Tuesday, November 05, 2024

The Chicago Architecture Biennial announces Artistic Director Florencia Rodriguez for 2025 edition

Florencia Rodriguez, CAB 6's Artist Director. Courtesy of Chicago Architecture Biennial. Photo: Noah Sheldon.
CHICAGO, IL.— The Chicago Architecture Biennial celebrates its tenth anniversary, alongside the announcement of CAB 6: Shift: Architecture in Times of Radical Change, the next iteration of the Biennial to be held in 2025, led by Florencia Rodriguez, a writer, editor and Director at the University of Illinois Chicago’s School of Architecture, who will be the Biennial’s first Latina Artistic Director.

In the past decade, CAB has sustained an international forum on architecture and urbanism centered in Chicago and has continued to produce the largest exhibition of contemporary architecture in North America every two years. CAB exhibitions and public programs have engaged over 2.2 million visitors with innovative ideas in design through over 400 original projects created by architects, artists and designers from nearly 50 countries. As one of the most public and accessible architecture events in the world, CAB has created a powerful platform for ideas and now embarks on a new decade of growth and ambitious programs.

CAB 6 will enlist Florencia Rodriguez, Director of and Associate Professor at the University of Illinois Chicago’s School of Architecture (UIC/SoArch), as Artistic Director to lead this pivotal edition of the Biennial. Titled Shift: Architecture in Times of Radical Change, CAB 6 will form an expansive and multi-faceted exploration of the field of architecture and the built environment globally, with a special focus on the cultural forces that impact design, such as the need to rethink collective housing, material culture, ecologies and the impact that migration has on our cities. New and commissioned projects will address the most pressing issues of our time and in doing so chart a new agenda for contemporary design.

The sixth edition of CAB, which is free and open to the public, will open its central exhibition in the Chicago Cultural Center on September 12, 2025 and run through February 28, 2026. The historic Chicago Cultural Center, the headquarters of the City of Chicago Department of Culture and Special Events (DCASE), located in the heart of downtown Chicago within the Millennium Park Campus, serves as the Biennial’s hub and the site of the main exhibition. Through partnerships across the City of Chicago and around the world, a network of organizations will create a constellation of projects, expanding the conversation and exploration of ideas around the most salient issues facing the field of architecture today.

With exhibitions, installations, events and a robust youth education program throughout Chicago, CAB 6 will also produce an array of virtual initiatives that will open possibilities for participation beyond the city itself. Alongside an international open call for ideas will be a podcast featuring leading voices in design from around the world and a program for international schools of architecture. With more programs still to be announced, the full scope of CAB 6 will be to encapsulate the complexity of the challenges facing the field of architecture today through a network of resources that will remain accessible long after the Biennial closes.

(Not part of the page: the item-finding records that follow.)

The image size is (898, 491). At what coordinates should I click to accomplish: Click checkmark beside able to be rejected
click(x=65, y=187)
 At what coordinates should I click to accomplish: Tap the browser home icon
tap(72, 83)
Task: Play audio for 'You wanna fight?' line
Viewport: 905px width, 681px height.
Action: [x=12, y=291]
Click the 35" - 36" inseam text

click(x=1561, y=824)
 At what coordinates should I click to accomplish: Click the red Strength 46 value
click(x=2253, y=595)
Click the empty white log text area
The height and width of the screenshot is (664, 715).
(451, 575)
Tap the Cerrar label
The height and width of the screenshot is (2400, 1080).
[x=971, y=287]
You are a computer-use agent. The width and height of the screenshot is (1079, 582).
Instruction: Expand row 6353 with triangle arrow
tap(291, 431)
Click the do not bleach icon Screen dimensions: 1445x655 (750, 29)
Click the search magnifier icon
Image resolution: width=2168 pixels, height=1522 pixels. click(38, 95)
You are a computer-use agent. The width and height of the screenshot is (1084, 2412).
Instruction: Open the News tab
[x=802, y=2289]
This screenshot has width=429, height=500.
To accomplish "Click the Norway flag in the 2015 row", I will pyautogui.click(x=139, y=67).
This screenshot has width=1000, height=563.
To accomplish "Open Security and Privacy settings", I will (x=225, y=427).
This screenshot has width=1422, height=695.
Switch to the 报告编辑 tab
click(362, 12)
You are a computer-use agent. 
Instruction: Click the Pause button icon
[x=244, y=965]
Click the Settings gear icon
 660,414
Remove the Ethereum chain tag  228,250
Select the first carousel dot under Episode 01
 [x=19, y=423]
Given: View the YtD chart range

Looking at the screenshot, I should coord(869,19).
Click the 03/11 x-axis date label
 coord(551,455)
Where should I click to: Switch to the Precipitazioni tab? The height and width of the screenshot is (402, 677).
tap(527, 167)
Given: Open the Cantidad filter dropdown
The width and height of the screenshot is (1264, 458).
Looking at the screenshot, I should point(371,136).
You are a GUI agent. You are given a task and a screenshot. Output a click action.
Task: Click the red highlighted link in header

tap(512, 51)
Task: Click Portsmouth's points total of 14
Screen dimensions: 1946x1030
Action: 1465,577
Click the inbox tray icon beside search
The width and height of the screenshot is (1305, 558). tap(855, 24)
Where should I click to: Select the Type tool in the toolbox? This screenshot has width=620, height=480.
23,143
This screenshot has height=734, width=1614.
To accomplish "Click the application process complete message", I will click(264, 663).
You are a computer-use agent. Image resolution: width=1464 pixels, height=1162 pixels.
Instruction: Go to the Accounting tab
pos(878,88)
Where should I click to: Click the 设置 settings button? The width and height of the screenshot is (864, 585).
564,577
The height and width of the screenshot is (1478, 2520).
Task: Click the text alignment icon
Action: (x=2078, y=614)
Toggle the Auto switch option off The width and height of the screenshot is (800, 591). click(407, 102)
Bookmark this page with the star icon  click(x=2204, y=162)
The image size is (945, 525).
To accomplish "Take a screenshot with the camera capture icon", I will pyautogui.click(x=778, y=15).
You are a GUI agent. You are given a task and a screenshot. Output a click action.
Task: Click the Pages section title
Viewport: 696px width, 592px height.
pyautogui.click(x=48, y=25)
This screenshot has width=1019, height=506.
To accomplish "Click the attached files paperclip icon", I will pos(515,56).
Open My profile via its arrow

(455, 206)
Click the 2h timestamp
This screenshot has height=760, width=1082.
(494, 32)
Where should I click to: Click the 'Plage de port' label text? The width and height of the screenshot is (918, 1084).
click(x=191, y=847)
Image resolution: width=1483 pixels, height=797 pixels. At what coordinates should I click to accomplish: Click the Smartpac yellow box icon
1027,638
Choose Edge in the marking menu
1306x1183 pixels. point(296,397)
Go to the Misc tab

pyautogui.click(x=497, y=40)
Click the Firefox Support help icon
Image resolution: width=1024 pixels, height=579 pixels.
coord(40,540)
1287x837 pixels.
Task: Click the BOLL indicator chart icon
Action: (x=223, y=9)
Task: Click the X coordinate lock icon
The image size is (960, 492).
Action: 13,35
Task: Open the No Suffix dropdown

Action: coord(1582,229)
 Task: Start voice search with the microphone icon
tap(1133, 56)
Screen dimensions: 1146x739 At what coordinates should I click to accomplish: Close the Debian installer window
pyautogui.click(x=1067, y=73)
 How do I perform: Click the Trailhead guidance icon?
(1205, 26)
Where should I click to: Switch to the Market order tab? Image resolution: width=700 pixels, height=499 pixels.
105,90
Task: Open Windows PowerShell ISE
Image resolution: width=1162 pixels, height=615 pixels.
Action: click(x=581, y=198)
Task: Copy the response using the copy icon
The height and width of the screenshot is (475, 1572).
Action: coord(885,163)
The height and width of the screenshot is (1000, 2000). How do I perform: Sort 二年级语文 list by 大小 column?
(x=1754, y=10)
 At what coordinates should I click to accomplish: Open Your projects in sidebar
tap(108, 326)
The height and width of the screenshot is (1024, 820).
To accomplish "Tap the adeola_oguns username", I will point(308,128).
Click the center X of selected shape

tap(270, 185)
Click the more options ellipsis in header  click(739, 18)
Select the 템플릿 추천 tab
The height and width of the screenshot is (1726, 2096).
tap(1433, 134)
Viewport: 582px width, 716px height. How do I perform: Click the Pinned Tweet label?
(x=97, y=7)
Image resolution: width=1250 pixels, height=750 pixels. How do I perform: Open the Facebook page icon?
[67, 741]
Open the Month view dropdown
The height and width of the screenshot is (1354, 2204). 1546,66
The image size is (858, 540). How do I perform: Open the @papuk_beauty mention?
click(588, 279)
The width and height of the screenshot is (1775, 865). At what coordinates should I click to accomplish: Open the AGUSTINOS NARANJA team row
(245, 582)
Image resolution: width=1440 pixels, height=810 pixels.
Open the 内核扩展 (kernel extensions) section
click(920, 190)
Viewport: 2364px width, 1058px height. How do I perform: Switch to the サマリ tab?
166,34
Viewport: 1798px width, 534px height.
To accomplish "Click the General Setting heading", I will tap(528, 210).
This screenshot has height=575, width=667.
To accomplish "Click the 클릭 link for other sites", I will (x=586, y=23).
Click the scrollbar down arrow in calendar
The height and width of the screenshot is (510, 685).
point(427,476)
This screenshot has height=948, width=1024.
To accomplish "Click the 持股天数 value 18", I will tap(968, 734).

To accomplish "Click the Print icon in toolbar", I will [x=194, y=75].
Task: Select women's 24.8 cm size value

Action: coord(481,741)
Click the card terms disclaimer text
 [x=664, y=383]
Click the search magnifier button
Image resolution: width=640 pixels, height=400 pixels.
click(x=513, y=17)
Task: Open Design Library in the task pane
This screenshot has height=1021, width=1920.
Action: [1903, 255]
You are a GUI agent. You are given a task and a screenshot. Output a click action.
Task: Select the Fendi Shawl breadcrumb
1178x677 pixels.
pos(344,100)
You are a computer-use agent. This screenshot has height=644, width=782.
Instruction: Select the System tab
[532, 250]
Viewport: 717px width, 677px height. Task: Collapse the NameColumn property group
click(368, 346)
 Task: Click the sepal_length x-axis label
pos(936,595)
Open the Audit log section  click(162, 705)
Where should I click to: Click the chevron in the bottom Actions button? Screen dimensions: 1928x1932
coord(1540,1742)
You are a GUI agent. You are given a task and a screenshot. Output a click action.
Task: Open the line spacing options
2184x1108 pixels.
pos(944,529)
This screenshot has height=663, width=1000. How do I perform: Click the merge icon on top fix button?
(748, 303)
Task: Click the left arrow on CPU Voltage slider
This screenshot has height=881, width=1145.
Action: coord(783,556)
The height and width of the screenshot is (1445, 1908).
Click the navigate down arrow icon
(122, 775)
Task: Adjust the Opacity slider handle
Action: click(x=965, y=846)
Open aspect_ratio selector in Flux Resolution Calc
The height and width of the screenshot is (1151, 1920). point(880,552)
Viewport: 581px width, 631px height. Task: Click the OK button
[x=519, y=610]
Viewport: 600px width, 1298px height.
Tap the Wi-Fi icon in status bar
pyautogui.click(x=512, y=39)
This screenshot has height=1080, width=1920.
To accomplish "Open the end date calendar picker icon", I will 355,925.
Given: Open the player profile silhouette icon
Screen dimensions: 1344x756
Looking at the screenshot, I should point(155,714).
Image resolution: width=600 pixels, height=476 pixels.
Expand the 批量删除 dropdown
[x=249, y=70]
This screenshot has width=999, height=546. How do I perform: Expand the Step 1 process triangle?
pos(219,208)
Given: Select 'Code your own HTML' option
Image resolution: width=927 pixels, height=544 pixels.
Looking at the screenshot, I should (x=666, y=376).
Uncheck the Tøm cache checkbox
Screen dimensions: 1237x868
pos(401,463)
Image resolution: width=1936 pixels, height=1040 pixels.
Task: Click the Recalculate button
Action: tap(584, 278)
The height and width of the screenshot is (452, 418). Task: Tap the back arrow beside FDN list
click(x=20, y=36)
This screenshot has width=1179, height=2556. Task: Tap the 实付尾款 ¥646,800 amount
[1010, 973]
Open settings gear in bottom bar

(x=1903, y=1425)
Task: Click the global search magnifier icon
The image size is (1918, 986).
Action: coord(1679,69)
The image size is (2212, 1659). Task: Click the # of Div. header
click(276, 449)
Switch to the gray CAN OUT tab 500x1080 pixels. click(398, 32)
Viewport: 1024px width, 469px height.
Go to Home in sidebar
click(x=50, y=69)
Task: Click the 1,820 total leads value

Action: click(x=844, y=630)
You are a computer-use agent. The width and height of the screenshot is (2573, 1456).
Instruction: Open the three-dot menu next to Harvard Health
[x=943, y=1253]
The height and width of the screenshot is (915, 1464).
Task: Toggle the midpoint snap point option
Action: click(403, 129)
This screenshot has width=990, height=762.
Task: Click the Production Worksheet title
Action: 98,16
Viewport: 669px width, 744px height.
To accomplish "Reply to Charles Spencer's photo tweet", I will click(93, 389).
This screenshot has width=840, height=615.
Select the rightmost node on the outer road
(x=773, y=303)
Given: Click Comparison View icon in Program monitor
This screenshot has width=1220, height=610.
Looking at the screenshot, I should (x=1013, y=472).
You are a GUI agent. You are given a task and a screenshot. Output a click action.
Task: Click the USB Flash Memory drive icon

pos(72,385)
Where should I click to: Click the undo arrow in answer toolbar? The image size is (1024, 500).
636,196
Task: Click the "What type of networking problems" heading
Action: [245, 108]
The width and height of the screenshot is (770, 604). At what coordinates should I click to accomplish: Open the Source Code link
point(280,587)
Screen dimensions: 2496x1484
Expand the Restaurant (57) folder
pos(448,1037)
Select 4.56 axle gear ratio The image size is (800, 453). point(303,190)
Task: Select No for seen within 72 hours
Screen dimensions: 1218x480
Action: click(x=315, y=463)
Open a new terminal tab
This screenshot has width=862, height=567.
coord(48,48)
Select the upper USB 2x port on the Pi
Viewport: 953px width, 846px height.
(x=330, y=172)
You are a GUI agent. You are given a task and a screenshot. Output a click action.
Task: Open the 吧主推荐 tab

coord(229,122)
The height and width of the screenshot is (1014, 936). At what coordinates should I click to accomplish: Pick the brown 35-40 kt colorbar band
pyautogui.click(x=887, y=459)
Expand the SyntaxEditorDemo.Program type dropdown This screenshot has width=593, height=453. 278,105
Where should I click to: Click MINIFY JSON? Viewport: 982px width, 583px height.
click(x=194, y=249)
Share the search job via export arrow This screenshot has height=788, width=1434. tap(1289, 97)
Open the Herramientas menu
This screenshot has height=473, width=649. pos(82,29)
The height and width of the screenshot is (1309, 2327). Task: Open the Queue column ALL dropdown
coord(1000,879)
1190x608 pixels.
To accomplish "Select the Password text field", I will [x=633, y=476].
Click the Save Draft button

Florencia Rodriguez is Director of and Associate Professor at the University of Illinois Chicago’s School of Architecture (UIC/SoArch). Having practiced mainly as an editor, writer and educator, she has built a career path driven by a strong entrepreneurial spirit that led her to create and run cultural initiatives related to architecture and design.

In 2010, Rodriguez founded PLOT, a publication she continued to direct until 2017, when she co-founded NESS with Pablo Gerson. From that platform, she’s edited books and organized events committed to the dissemination of new narratives, the exploration of alternative forms of design criticism and discussions about the contemporary role of design.

In 2015, she created Monte, an independent space in Buenos Aires, where she created and promoted a very active public program. Before coming to UlC, she was a lecturer in architecture at the Harvard Graduate School of Design, where she was granted the Loeb Fellowship between 2013 and 2014. During that year, she focused her research on new modes of criticism and the architecture of the Americas. Rodriguez has lectured, curated exhibitions, acted as a juror and organized international symposia in different institutions.

As Director of UIC SoArch, Rodriguez has advocated for the inclusion of more diverse cultural perspectives in the form of lectures, symposia and publications. Through public discussions and conferences, she has sought to pull the school into broader conversations occurring in society today and to integrate contemporary criticism to reinforce the importance of collective thinking and its role as a nexus of intellectual and creative engagement. As founder of SoArch’s yearly publication Pollen, Rodriguez further capitalizes on the school’s public program to open discourse happening within the school to larger audiences.

She’s received awards for her editorial work and published several articles in books and specialized media such as Domus, Oris, summa+, Arquine, A+U and Uncube. In 2020, together with Mark Lee, she guest-edited America, the 48th issue of the Harvard Design Magazine. Her more recent book, MCHAP 2 Territory & Expeditions (ITAC, Actar, NESS), was launched in March 2022. She’s currently working on two new titles: one on Machado Silvetti / Drawings from 1975-1995 with Harvard Design Press and A Critical / Editorial Manifesto in the Age of Dispersion with Park Books.